CHICAGO—Black Chicago, the Muslim community and independent media lost a bright and unique star with the unexpected and sudden death of Munir Muhammad. Mr. Muhammad, cofounder and business manager of the Coalition for the Remembrance of the Honorable Elijah Muhammad (CROE), host of the Munir Muhammad Show and Muhammad and Friends passed away July 9 leaving a heaviness in the hearts of those that admired him and whose lives he touched. Yet, he left behind a major legacy and work they vow to continue. He was 69 years old.

Munir Muhammad with the Honorable Minister Louis Farrakhan.
Mr. Muhammad’s quick wit, energetic yet blunt demeanor and gift of conversation was known to make people he met for the first time feel at ease. His ability to move effortlessly and unintimidated throughout influential circles in politics, religion, entertainment and business was a testament to his natural skills as a “people person” and his faith as a student and follower of the Honorable Elijah Muhammad.
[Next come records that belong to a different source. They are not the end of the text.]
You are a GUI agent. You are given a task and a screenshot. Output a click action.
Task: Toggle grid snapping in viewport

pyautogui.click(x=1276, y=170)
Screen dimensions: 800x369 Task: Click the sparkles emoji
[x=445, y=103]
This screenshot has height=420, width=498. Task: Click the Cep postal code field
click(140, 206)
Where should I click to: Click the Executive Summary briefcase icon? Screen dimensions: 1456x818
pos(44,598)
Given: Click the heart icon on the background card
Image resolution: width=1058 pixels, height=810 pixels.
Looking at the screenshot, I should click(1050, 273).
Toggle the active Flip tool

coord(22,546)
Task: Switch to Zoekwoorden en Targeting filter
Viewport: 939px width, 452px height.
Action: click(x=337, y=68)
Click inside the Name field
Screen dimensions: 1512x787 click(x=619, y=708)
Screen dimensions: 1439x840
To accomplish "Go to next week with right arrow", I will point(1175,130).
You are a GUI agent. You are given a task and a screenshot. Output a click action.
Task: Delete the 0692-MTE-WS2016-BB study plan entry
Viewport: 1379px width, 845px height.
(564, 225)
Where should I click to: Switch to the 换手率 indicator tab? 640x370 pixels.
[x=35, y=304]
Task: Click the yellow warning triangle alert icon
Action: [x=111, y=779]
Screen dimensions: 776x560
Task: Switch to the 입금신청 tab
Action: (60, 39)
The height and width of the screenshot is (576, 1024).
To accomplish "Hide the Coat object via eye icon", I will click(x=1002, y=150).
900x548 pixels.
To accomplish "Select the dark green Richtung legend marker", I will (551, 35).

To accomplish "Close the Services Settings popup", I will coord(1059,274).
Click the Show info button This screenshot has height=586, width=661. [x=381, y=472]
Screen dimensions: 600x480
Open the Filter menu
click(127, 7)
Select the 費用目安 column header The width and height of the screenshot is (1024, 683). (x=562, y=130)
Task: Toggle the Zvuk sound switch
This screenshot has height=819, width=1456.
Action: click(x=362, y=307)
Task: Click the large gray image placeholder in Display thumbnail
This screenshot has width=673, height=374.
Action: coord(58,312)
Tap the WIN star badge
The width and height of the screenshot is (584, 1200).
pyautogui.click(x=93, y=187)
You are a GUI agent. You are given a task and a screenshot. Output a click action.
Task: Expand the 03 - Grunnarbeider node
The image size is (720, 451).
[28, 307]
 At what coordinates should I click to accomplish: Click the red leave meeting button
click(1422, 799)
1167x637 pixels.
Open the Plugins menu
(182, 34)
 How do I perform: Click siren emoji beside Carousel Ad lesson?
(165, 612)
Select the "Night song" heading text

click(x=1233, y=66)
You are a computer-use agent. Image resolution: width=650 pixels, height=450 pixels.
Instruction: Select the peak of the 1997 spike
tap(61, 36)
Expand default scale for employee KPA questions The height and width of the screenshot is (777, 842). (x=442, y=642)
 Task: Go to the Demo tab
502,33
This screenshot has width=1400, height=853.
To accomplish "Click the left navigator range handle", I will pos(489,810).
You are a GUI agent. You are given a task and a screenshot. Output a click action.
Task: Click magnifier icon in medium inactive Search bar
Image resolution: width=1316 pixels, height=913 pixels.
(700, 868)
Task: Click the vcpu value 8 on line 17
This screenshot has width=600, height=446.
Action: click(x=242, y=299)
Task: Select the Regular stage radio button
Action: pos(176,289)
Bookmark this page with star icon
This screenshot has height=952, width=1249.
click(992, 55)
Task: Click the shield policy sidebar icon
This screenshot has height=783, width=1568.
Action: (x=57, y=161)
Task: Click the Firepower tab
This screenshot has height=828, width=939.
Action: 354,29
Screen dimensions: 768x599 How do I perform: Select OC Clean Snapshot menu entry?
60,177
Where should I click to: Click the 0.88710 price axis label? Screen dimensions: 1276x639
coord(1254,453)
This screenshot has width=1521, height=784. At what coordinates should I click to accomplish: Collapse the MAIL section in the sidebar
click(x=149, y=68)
It was his dedication to preserving the legacy of the Nation of Islam patriarch that fueled his work and enabled him to forge and cultivate community relationships and bonds that crossed political and religious lines.

“I considered him a friend and I’m grateful for his support,” said Cook County Board President Toni Preckwinkle. The former Chicago alderman, mayoral candidate and political powerbroker appeared on CROE programming with Munir Muhammad many times over the years.

“With his television programming he served a vital function of informing our community around critical issues. I know he was always encouraging me not only to be on his programs but to bring my bureau chiefs and department heads and the heads of sister agencies to inform as well and give them a chance to share what they were doing with the public and I’m grateful for that. We can’t have an informed democracy without an informed citizenry, and he was an important contributor to that,” she told The Final Call.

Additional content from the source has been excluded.